- **Work task**:
Print exactly the lines that run from the first line of the material to the line containing "Task: Click the blue Netflow legend dot", both ends included, and skip the pictures.

- **Input**:
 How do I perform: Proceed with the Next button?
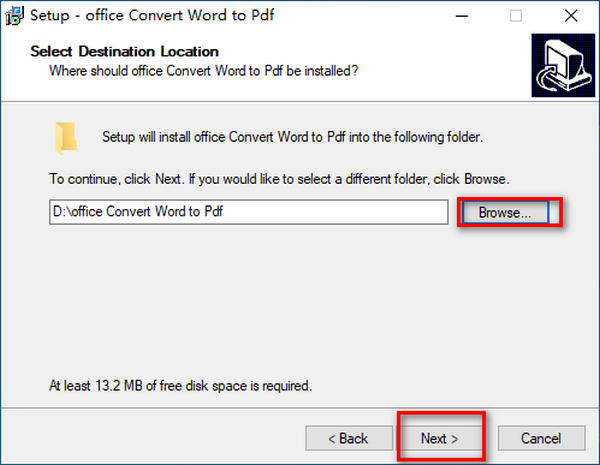[x=439, y=438]
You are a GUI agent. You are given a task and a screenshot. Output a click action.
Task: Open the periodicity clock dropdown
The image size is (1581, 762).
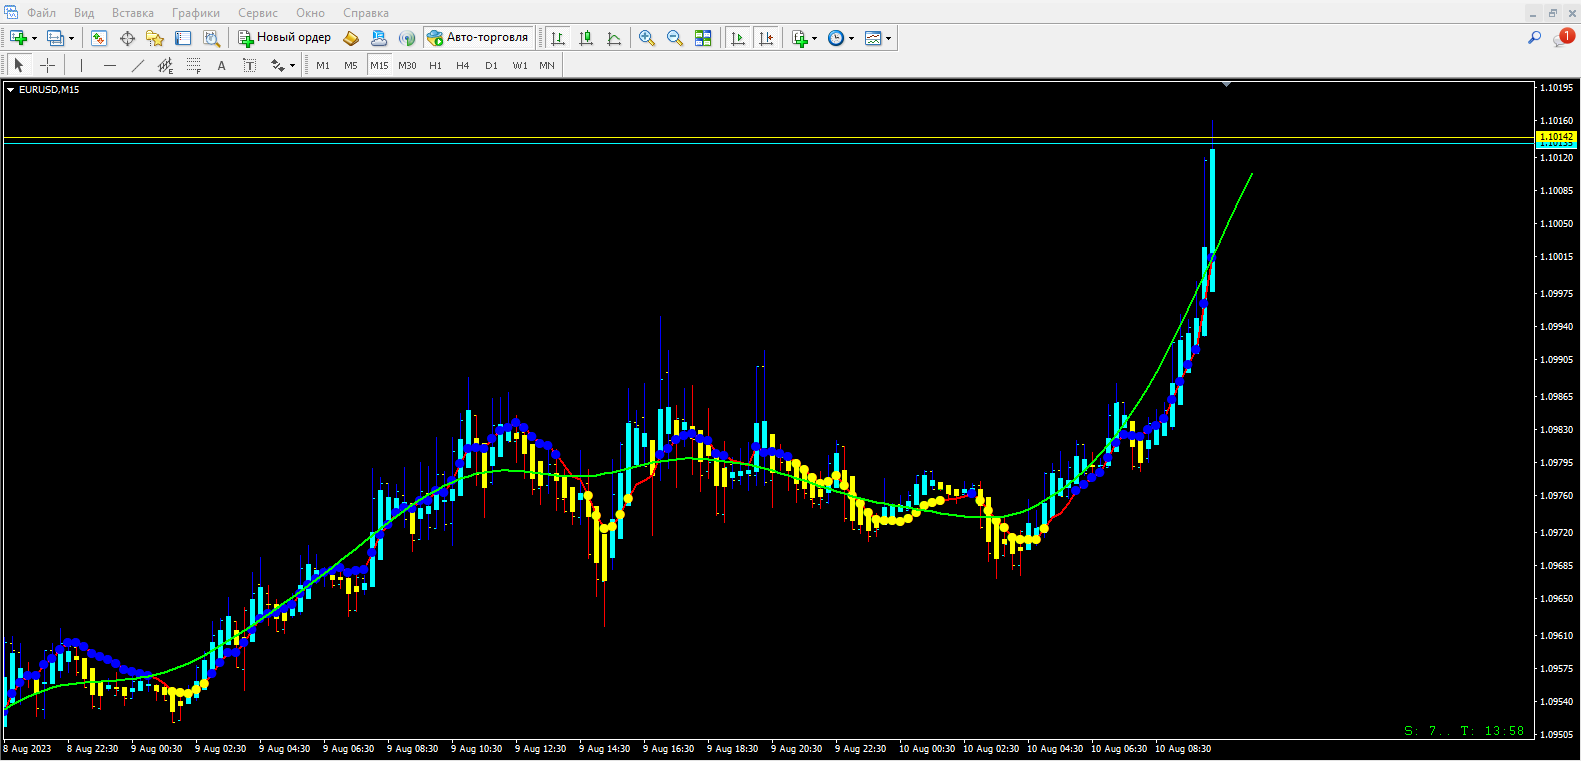(851, 39)
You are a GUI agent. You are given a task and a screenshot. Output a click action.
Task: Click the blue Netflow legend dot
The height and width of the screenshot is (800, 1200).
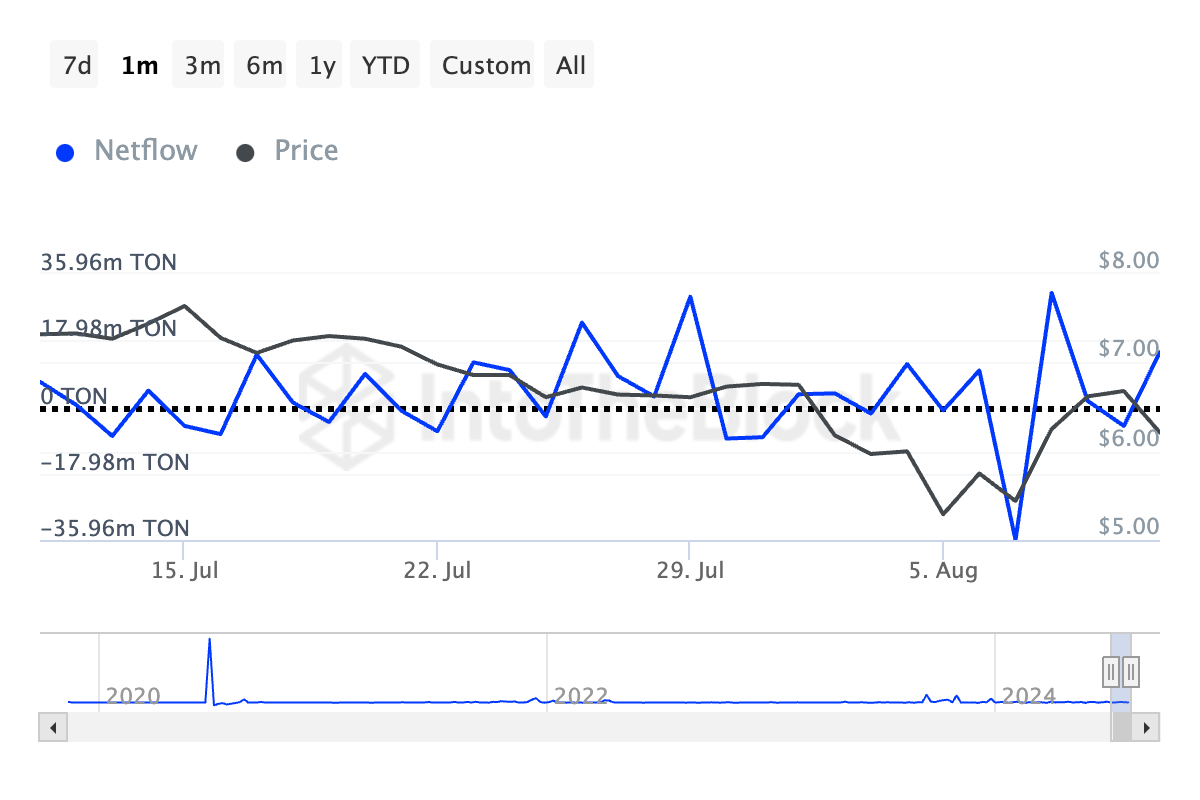click(x=66, y=153)
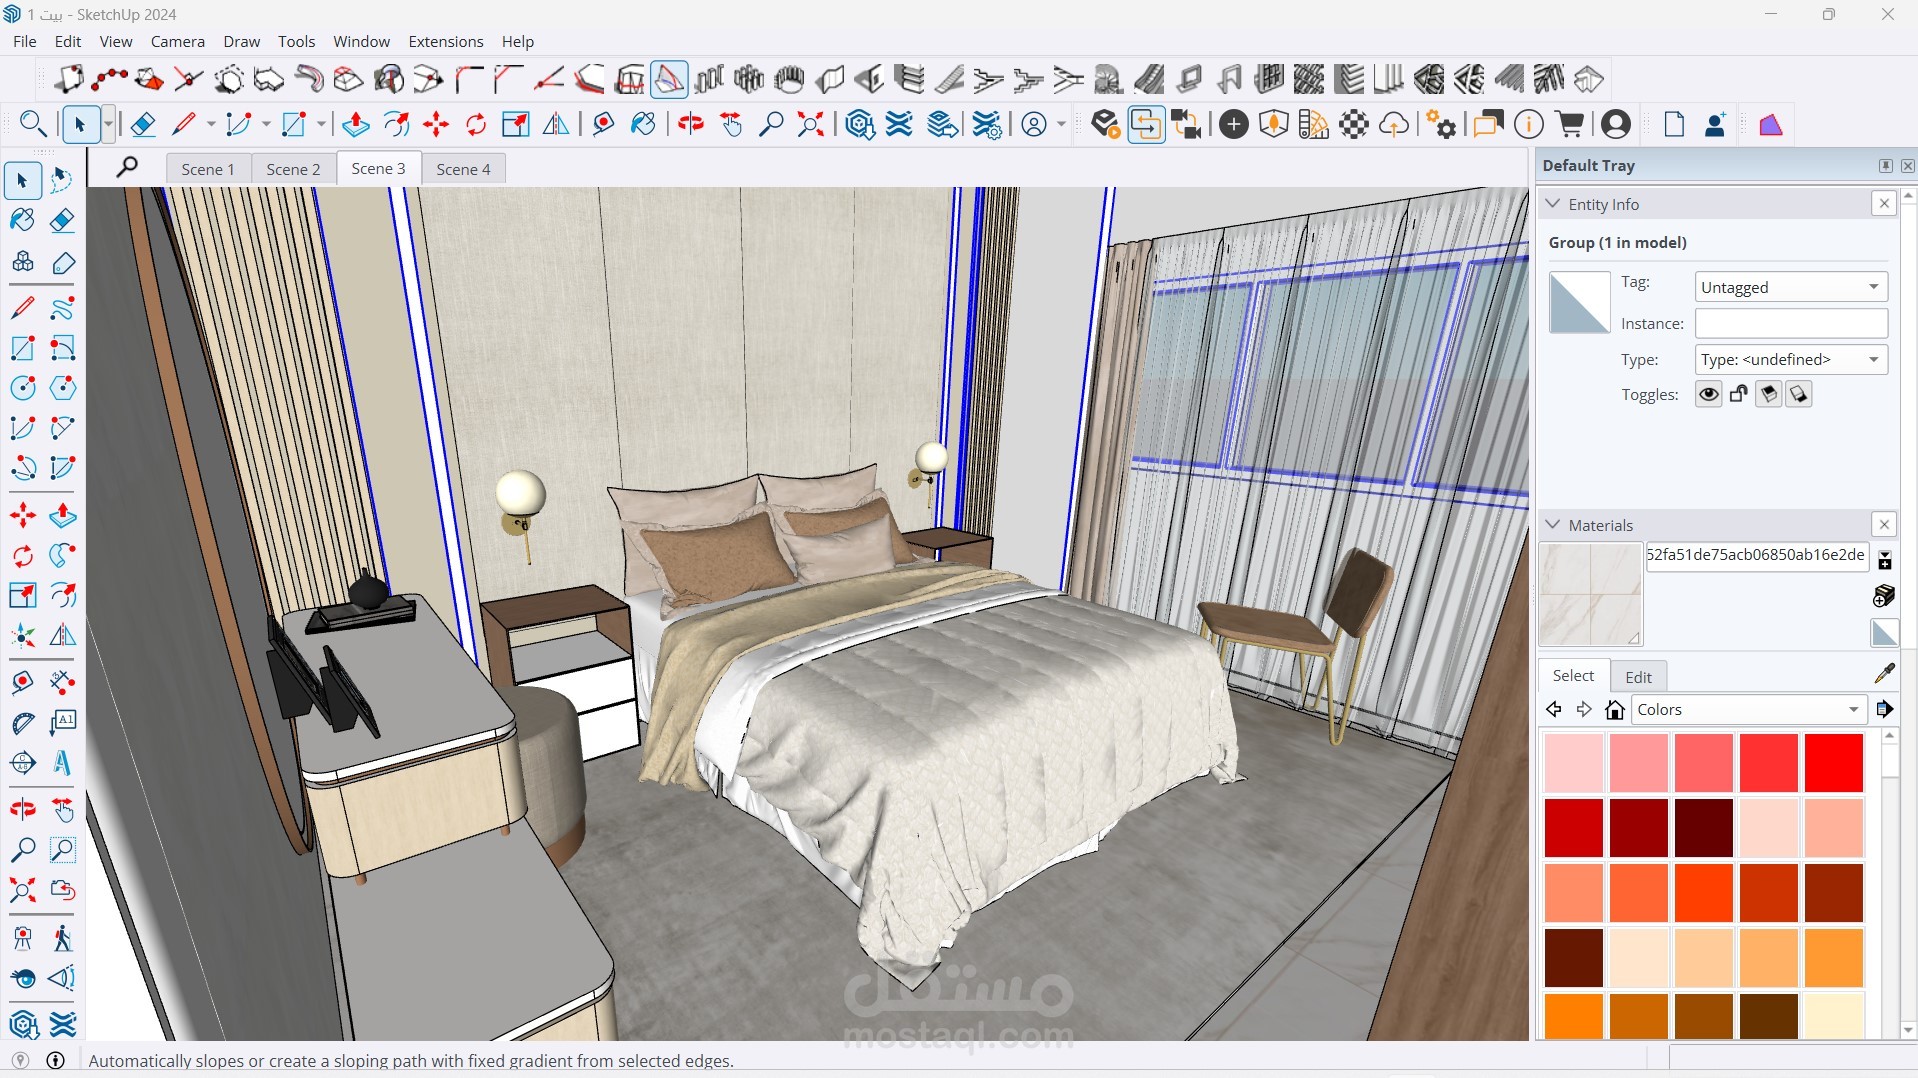
Task: Select the Rotate tool in top toolbar
Action: pyautogui.click(x=476, y=124)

- **Response**:
 How do I perform: Proceed with the Next button?
[x=439, y=438]
You are a GUI agent. You are given a task and a screenshot. Output a click action.
Task: Open the periodicity clock dropdown
The image size is (1581, 762).
(851, 39)
You are a GUI agent. You are given a task and a screenshot. Output a click action.
Task: Click the blue Netflow legend dot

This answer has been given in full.